The Italian government is seeking a buyer for the steel corporation Ilva and its largest factory in Taranto (Apulia). The steel giant needs a new owner by the end of June 2016. Potential buyers have until February 10 to express their interest, Industry Minister Federica Guidi said on January 4.

With 12,000 employees, Ilva is the third largest steel corporation in Europe. Another 8,000 workers are employed by subcontractors. The 110-year-old operation, which used to belong to the state corporation Italsider, was sold to the Riva Corporation in 1995.

Ilva has been under forced administration by the government for two years. Legal proceedings against the Riva family, which owns the corporation, are currently under way due to tax evasion as well as environmental contamination which has caused hundreds of deaths. Assets amounting to 1.2 billion euros, which Riva deposited in Swiss accounts, were originally set aside for the renovation of the factory and the elimination of the worst environmental damage in Taranto but were not released by the Swiss banks and authorities.
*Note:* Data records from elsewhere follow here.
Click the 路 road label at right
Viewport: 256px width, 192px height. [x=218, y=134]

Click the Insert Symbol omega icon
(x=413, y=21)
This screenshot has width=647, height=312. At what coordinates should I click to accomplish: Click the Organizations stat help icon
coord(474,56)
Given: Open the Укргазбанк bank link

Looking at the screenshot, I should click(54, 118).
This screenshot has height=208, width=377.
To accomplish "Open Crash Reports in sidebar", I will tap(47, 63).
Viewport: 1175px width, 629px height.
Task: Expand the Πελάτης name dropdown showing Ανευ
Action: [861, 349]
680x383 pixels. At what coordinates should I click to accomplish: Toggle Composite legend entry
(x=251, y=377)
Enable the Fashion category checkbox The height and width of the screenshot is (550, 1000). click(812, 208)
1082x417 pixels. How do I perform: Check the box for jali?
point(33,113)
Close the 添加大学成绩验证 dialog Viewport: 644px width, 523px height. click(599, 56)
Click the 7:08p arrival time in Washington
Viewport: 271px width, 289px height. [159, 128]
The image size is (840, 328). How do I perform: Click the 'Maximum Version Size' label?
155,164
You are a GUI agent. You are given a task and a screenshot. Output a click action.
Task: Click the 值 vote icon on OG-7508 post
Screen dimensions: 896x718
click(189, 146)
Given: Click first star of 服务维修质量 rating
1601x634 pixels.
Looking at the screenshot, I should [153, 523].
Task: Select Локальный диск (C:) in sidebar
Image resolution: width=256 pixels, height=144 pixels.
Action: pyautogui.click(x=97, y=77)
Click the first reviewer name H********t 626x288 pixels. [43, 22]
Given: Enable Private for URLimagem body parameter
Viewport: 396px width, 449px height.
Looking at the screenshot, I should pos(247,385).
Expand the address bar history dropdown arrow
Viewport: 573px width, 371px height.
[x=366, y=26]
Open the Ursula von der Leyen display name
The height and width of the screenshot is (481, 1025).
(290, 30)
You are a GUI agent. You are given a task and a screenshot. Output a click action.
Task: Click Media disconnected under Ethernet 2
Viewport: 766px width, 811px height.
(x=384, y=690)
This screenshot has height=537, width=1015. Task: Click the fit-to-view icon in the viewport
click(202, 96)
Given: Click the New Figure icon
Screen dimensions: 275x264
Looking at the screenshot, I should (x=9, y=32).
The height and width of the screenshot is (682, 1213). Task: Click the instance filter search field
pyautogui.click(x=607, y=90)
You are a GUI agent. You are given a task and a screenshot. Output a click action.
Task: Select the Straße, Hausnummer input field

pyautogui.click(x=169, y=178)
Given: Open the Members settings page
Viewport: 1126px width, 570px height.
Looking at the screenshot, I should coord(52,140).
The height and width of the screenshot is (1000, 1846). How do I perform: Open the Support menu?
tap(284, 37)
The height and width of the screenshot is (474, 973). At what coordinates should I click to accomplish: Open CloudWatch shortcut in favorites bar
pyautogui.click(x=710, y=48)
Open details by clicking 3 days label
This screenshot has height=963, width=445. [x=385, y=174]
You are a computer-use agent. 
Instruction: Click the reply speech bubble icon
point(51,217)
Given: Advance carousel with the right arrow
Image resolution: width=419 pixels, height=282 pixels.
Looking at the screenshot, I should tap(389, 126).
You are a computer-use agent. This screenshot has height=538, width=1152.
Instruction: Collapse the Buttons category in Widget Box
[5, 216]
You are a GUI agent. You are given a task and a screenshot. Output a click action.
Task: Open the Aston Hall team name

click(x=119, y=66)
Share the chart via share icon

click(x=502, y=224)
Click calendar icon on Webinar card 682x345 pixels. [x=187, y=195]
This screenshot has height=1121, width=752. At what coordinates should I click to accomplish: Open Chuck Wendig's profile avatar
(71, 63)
Workers at the factories in Taranto (Apulia), Cornigliano (Genoa), and Novi Ligure face closings, layoffs and massive wage cuts. Ilva State commissioners reported on January 11 that over 3,500 employees will be laid off “temporarily.” The measures affect 1,713 workers in the strip mills and pipe mills, 831 workers in the furnaces, and 975 workers in management, repairs and maintenance.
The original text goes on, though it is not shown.